5 Tips to Help Pass Joint Commission Accreditation Surveys
The following tips to help pass Joint Commission accreditation surveys might not apply to every type of healthcare organization in every circumstance. They are intended as a general guide that healthcare organizations can use to improve the likelihood of a successful survey and to achieve a better rating on the Joint Commission’s qualitycheck.org website.
- Identify Discrepancies between the Guide and Current Practices
Although the current Survey Activity Guide is 120 pages in length, once you take out the areas that do not apply to your type of healthcare organization, it is simpler to identify discrepancies between the Joint Commission’s standards and current working practices. These discrepancies need to be remedied before a Joint Commission accreditation survey.
- Learn from Other Organizations’ Failings
Each year (usually around April), the Joint Commission publishes a list of the most frequently cited failings from inspections during the previous year in its “Perspectives” newsletter.
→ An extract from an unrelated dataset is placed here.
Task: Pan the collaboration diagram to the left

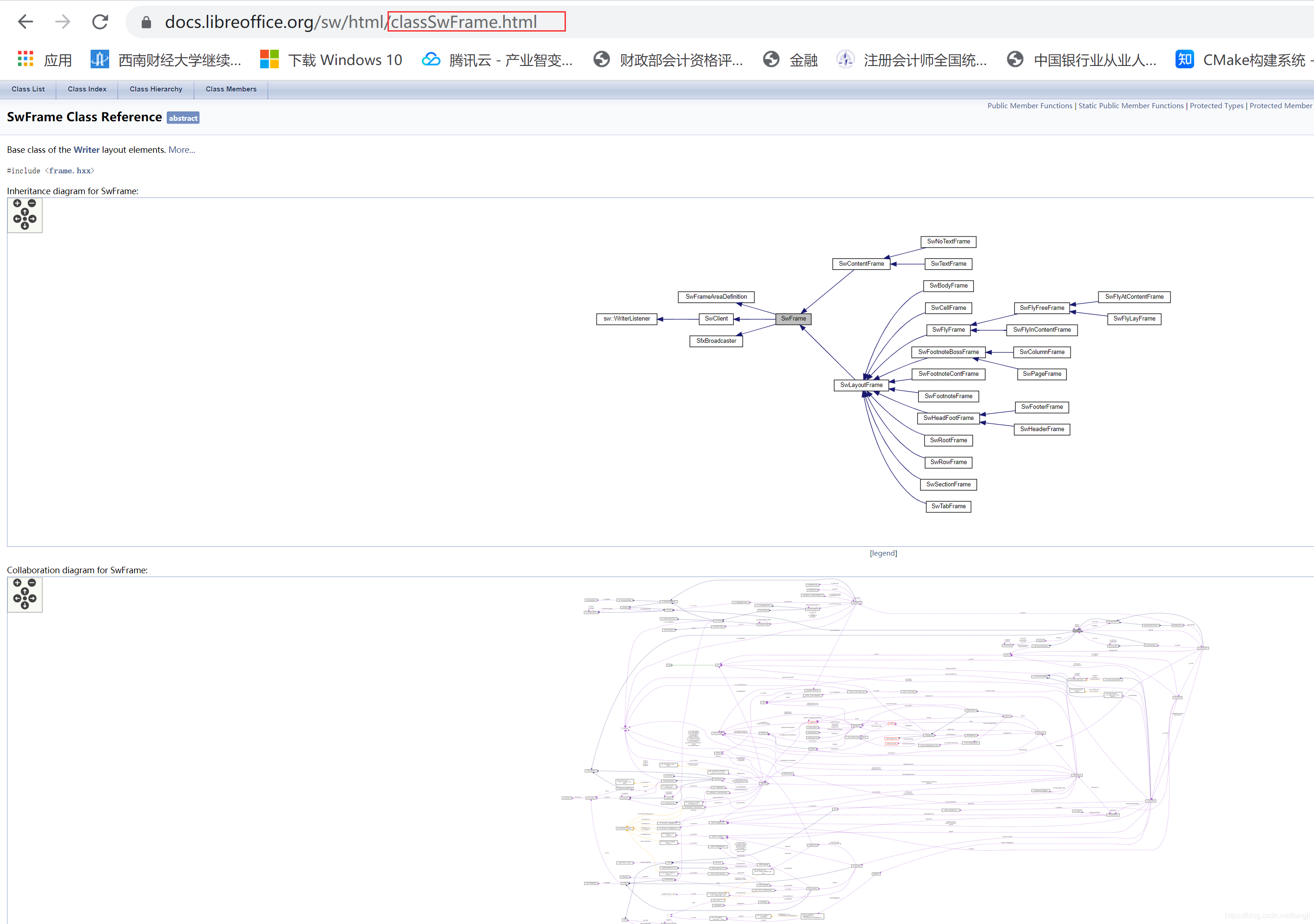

Often the failings have little to do with the standard of care provided by the healthcare organization and are more likely attributable to the environment of care.
- Get Rid of Corridor Clutter
In the event of an emergency, corridor clutter not only makes it harder to move patients, but it can also hinder emergency response. The Joint Commission acknowledges that some medical equipment needs to be permanently accessible, but inspectors have previously found items such as laundry baskets obstructing corridors for hours
- You Never Get a Second Opportunity to Make a Good First Impression
In the Survey Activity Guide, a significant amount of attention is given to how an inspector should be greeted, how he or she should be identified, and how he or she should be accommodated. Make sure your organization’s “welcome team” are up-to-speed with the current recommendations, and always have ready a clean, Internet-connected office space from which the inspector(s) can work.
- Keep up to date with Joint Commission’s Current Hot Topics
On the Joint Commission’s website, there is a frequently updated blog which is a good thermometer of the Joint Commission’s current “hot topics”. Recently the blog has covered such topics as improving health and safety in healthcare workspaces and protecting staff from workplace violence – implying that employee wellbeing may be incorporated into future standards.
Improve Communication and Protect Employees
Throughout the Survey Activity Guide, there are many references to the importance of having good communication systems in place – not only for professionals to collaborate of patient care, but also for healthcare organizations to comply with CMS’ Emergency Preparedness Rule. There will likely be more emphasis on communications if employee wellbeing is incorporated into future standards.